It’s always enriching for a writer to hear the experiences of a best-selling author. Just listening to their stories, the inspiration for their books, the routines they follow, provide clues to how to succeed as an author. And when that author is Pulitzer Prize winning author Geraldine Brooks, I have to admit, I’m hanging on every word.
This week I listened as the author of March, Year of Wonders and my favourite, People of the Book, shared snippets of her journey from her time as a foreign correspondent in the Middle East to her latest book Caleb’s Crossing.

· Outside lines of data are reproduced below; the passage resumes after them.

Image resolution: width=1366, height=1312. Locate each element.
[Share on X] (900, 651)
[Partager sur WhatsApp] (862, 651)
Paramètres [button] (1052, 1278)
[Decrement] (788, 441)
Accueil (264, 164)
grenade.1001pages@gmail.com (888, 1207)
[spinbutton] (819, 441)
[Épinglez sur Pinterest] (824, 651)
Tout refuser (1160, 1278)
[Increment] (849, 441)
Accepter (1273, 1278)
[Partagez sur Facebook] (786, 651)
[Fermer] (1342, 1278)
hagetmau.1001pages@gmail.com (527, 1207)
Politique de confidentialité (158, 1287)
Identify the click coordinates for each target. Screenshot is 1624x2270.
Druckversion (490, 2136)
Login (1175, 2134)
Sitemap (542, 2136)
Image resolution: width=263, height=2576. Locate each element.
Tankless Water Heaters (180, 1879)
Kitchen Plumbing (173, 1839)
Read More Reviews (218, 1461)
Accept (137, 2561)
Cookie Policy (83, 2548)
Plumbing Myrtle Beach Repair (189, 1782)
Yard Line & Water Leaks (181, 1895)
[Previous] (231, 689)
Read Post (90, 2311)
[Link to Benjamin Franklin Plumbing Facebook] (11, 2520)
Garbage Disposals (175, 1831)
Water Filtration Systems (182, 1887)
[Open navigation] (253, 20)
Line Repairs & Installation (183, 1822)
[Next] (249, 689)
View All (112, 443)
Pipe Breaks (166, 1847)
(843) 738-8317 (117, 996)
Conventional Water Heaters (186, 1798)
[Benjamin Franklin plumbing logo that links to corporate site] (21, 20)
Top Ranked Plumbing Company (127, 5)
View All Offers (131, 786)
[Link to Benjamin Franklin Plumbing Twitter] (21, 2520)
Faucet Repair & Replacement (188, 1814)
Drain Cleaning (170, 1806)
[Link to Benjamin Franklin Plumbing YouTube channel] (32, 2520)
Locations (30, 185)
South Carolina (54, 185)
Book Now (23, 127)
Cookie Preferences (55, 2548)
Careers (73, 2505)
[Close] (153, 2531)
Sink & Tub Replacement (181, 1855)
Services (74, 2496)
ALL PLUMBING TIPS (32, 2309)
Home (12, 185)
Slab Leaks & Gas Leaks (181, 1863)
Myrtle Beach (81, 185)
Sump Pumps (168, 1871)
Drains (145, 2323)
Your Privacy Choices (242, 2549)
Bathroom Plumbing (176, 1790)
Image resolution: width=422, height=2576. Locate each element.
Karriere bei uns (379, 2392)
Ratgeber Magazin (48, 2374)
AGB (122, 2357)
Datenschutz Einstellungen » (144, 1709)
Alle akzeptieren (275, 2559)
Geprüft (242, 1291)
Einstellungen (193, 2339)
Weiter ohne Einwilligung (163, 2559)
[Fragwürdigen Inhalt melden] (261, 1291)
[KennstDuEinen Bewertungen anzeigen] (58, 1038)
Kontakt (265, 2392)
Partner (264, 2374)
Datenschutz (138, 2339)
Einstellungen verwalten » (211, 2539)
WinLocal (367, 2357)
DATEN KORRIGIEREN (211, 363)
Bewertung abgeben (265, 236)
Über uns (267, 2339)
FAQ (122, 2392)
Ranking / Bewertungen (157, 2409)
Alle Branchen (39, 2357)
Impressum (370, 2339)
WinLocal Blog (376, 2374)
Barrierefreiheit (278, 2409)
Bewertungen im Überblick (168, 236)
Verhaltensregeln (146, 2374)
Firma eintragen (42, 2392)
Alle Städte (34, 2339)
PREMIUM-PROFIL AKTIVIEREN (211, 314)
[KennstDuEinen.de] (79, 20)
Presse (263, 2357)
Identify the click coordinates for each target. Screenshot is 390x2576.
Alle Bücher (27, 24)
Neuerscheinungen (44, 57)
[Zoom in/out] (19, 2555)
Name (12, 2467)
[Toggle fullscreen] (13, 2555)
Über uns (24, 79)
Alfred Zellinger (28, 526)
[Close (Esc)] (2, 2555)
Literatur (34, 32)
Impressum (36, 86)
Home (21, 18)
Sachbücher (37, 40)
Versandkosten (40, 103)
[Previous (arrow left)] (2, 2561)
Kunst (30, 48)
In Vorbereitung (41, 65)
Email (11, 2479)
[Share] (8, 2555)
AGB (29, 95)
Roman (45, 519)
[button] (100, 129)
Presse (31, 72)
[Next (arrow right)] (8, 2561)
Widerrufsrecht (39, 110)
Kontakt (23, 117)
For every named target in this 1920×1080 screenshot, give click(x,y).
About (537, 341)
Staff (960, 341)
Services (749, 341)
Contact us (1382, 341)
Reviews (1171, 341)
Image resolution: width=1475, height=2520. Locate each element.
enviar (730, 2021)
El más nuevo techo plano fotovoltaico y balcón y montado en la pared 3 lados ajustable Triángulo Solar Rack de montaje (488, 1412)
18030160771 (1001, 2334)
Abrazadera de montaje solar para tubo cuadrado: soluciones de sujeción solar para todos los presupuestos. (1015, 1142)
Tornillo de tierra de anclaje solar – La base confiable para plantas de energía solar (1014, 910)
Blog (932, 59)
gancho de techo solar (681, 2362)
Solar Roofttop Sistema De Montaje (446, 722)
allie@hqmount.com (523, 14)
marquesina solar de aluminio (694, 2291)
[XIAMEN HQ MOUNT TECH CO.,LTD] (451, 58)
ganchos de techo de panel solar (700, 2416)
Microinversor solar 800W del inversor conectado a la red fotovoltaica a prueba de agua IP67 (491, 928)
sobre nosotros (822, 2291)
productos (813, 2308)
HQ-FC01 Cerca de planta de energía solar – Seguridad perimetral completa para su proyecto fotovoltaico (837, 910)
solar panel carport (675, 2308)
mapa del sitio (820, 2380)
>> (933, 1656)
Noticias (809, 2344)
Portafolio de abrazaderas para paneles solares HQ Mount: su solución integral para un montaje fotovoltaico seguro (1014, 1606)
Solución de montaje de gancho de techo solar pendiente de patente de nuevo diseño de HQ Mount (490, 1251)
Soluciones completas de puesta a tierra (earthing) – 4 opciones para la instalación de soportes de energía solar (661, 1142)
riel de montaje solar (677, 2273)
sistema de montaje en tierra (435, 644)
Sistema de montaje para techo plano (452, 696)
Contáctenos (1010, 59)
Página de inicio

If you haven’t read Caleb’s Crossing, the book is about the first Native American to graduate from Harvard. Yet, the story is told by a young Puritan girl who befriends him. So, why did Brooks choose Bethia Mayfield as the narrator? Apparently, that’s the voice she heard when she was researching her story. As Geraldine Brooks puts it: she wouldn’t be so presumptuous as to try to write a first person account in Caleb’s voice. But she was able to write a convincing story in Bethia’s voice from the shreds of evidence that remain of colonial life in North America in the 17th century.
How wonderful to have a voice emerge from the archives, but as Brooks admits – if she can’t hear a voice, she doesn’t have a story. And that’s an important point. The voice is a crucial element of storytelling – a fresh, credible voice can make a novel, a clichéd, contrived one can break it.
When I wrote the Hazard River adventure series, I used the voice of a ten-year-old boy. It wasn’t hard to hear the voice – he was yapping away in the background. My own sons inspired the characters in the series as well as the adventures. I faithfully followed the advice: write what you know.
I shared the inspiration for the Hazard River series at a festival for young writers and readers earlier in the week. The aptly named Voices on the Coast is a celebration of storytelling on the Sunshine Coast in Queensland. I was there to help inspire the next generation of writers, but the process works both ways. It’s hard not to be energized by students who are so enthusiastic and talented – bubbling with imagination and ambition. I am inspired to get back to a half finished story on my computer, follow the voices and find out how it ends.
I better get on with it or the voices I’ll be hearing will be those asking for help with Maths homework and questioning what’s for dinner.